Benzodiazepines and Benzothiazepines as Modulators of the Sarcoplasmic Reticulum Calcium ATP-ase and Ryanodine Receptors in Striated Muscle

Abstract

We have reported that CGP-37157, a benzothiazepine (BZT) derivative of clonazepam utilized as a blocker of the mitochondrial Na+/Ca2+ exchanger, also activates ryanodine receptors (RyRs) and inhibits the sarcoplasmic reticulum (SR) Ca2+-stimulated ATPase (SERCA). We extended the studies to other BZT (e.g., clonazepan, diltiazem) as well as to benzodiazepines (BZD; e.g. diazepan, lorazepan). We aimed to determine if these drug classes have as a common trait the ability to modulate RyRs and/or SERCA. The effects of BZD and BZT on RyRs activity were tested in SR microsomes with a Ca2+ leak assay as well as after reconstituting RyRs into lipid bilayers. The agents tested had variable potency to increase RyR-mediated Ca2+ leak from skeletal SR microsomes. As an example, while diazepam significantly increased RyR activity, most of the others (clonazepam, lorazepam) had minor effects at high doses. In contrast, diltiazem produced moderate inhibition. Planar bilayer studies confirmed the leak observations with both cardiac and skeletal RyR. In the presence of ruthenium red, most agents decreased the rate of loading which indicates inhibitory effects on SERCA activity. The effects of BZT and BZD on loading correlated with a decrease in ATPase activity of SERCA-enriched skeletal SR fractions. In summary, most BZT and BZD utilized in therapeutics or as pharmacological tools have an inhibitory action on SERCA. In contrast, they show a variety of effects on RyRs ranging from inhibition to activation.
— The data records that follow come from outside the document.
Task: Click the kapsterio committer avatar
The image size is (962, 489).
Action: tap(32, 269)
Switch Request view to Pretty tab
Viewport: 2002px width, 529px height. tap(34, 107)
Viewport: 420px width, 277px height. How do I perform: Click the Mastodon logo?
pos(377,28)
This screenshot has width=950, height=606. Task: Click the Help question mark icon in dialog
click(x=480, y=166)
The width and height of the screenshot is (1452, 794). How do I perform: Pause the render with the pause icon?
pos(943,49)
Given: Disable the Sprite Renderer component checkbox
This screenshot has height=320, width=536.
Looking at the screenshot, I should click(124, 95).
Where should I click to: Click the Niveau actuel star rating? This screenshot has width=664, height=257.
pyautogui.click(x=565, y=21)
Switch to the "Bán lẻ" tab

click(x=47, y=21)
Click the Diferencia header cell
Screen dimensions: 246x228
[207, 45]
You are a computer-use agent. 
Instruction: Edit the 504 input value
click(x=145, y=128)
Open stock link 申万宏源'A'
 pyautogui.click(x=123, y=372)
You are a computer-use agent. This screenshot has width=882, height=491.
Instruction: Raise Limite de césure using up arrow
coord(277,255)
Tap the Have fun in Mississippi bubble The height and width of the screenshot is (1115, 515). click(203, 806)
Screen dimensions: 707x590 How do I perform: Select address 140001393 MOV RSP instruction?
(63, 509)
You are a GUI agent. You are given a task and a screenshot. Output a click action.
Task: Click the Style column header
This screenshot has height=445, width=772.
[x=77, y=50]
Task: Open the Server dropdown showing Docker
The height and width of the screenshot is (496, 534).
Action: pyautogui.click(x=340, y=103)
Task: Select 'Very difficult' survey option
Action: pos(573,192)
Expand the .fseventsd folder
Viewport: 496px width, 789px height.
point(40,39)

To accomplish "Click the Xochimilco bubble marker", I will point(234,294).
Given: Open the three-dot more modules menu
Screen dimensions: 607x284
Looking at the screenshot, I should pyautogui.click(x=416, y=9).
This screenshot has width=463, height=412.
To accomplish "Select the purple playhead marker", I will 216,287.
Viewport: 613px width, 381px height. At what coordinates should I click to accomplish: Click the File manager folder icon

Hence, the pharmacological action of BZT and BZD on cellular Ca2+ homeostasis reported in the literature of cardiac and skeletal muscle as well as other non-muscle systems may require taking into consideration the contributions of all drug-sensitive intracellular Ca2+ transporters. (Supported by NIH-GM078665 and AHA-MWA 12180038).